* [Data section]:
····················

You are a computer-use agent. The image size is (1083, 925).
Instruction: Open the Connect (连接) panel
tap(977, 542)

····················

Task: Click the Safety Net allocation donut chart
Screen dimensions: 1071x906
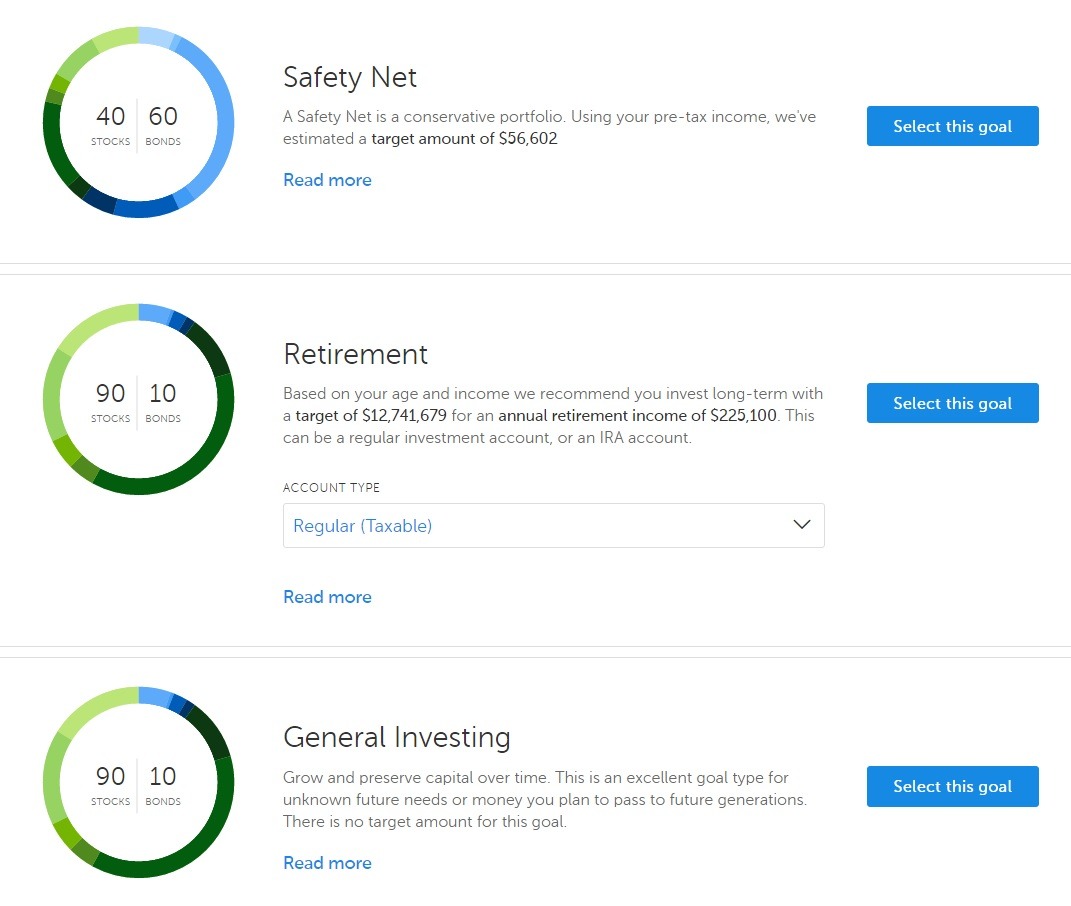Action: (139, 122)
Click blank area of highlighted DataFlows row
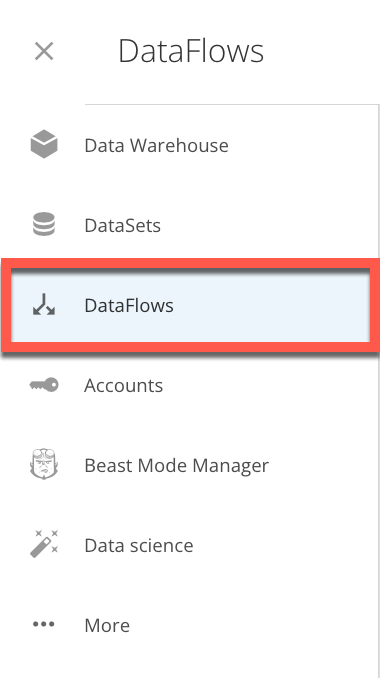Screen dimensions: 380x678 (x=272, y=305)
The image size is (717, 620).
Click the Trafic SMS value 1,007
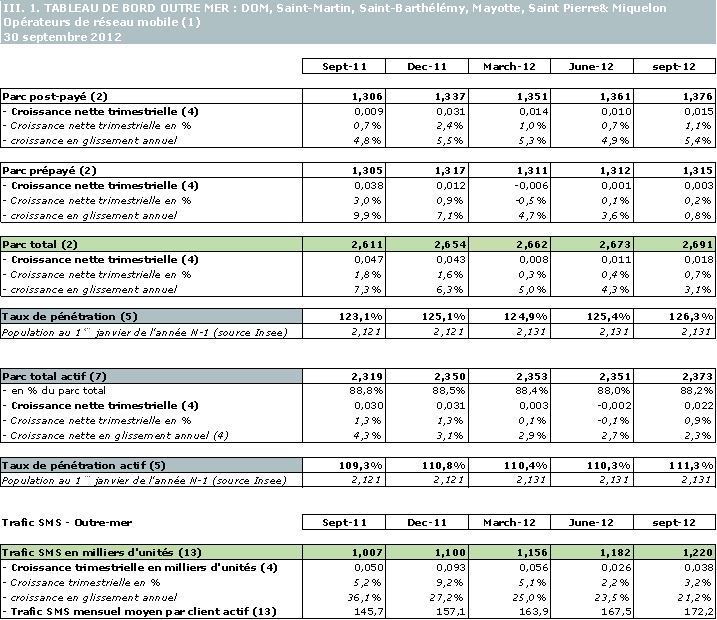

····················

* [Task directions]:
From the records above, transcribe exactly the lines starting at the one containing "Task: Click the" and ending at the one containing "Click the Trafic SMS value 1,007". Skip the pictures.

* [Written answer]:
Task: Click the Safety Net allocation donut chart
Screen dimensions: 1071x906
Action: (139, 122)
Click blank area of highlighted DataFlows row
Screen dimensions: 380x678 (x=272, y=305)
The image size is (717, 620).
Click the Trafic SMS value 1,007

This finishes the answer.